Corset slip costs police 50,000 pounds

Anthony Gilbey, a member of the gin family, yesterday accepted 'very substantial' High Court damages from Suffolk police for assault, false imprisonment and malicious prosecution following his arrest in a gentlemen's lavatory.

Mr Gilbey, 59, said afterwards he had received pounds 50,000 damages and pounds 35,000 costs for 'three and a half years of absolute hell'.

His counsel, Edward Garnier, told Mr Justice Alliott that Mr Gilbey went into a cubicle in a lavatory in Beccles, Suffolk, in June 1989, unaware that police were keeping watch. The police radioed a colleague to say that Mr Gilbey, who has to wear surgical stockings and a corset to deal with a thrombosis, was committing acts of gross indecency with another man.

Mr Gilbey was doing no such thing, Mr Garnier said. Nor was he guilty of conduct likely to cause a breach of the peace, which was the reason the police gave for arresting him.

Over 10 hours of questioning, the police also arrested him on suspicion of being concerned in the murder of a woman whose body had been found on land belonging to the family of his wife, Lady Penelope Gilbey. He was released on bail on charges of gross indecency and breach of the peace, and on suspicion of murder.
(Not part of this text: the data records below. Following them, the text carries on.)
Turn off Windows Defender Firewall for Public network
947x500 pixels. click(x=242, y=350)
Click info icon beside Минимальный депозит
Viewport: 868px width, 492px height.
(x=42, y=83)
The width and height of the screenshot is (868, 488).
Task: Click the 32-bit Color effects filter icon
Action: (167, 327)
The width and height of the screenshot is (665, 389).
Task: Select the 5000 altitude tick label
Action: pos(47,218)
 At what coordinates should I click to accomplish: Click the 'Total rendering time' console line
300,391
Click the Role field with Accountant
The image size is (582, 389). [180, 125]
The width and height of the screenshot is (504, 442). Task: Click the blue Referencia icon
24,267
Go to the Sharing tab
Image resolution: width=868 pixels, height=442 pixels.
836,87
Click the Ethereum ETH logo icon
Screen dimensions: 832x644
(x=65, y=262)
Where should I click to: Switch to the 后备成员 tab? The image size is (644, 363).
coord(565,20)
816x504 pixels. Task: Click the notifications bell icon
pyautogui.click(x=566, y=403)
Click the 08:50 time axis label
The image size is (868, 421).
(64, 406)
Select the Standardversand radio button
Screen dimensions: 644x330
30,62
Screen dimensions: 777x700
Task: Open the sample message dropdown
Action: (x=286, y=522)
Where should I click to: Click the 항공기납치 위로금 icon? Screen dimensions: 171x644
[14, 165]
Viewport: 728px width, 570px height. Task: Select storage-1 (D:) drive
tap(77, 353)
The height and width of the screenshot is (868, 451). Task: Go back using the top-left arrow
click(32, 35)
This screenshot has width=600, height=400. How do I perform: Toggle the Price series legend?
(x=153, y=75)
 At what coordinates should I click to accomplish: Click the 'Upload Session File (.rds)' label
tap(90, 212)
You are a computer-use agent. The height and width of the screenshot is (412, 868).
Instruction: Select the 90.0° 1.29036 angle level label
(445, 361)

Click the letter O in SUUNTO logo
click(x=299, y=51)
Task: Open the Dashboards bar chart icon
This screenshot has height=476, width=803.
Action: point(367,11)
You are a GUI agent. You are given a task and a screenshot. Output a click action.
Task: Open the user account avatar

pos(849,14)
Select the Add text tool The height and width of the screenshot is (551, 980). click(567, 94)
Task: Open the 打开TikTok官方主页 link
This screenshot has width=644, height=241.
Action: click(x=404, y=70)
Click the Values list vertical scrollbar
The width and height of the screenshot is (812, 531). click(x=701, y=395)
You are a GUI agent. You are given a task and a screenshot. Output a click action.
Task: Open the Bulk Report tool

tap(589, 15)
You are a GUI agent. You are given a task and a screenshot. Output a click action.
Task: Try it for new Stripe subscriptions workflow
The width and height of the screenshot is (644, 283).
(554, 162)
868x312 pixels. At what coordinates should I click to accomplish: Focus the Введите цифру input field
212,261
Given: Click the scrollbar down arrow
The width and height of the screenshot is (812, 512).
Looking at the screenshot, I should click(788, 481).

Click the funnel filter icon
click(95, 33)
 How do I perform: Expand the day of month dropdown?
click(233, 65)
At Mr Gilbey's trial, at Ipswich Crown Court in January 1990, on a charge under the Sexual Offences Act, the prosecution offered no evidence against him. The judge directed the jury to acquit and criticised the police for their conduct.

Benjamin Browne, counsel for the Chief Constable of Suffolk, apologised unreservedly for the damage to Mr Gilbey's feelings, good name and reputation.

Mr Gilbey, of Wangford, near Beccles, and Chelsea, west London - whose action included a claim for general, aggravated and exemplary damages - said he estimated his prosecution had cost the public pounds 200,000.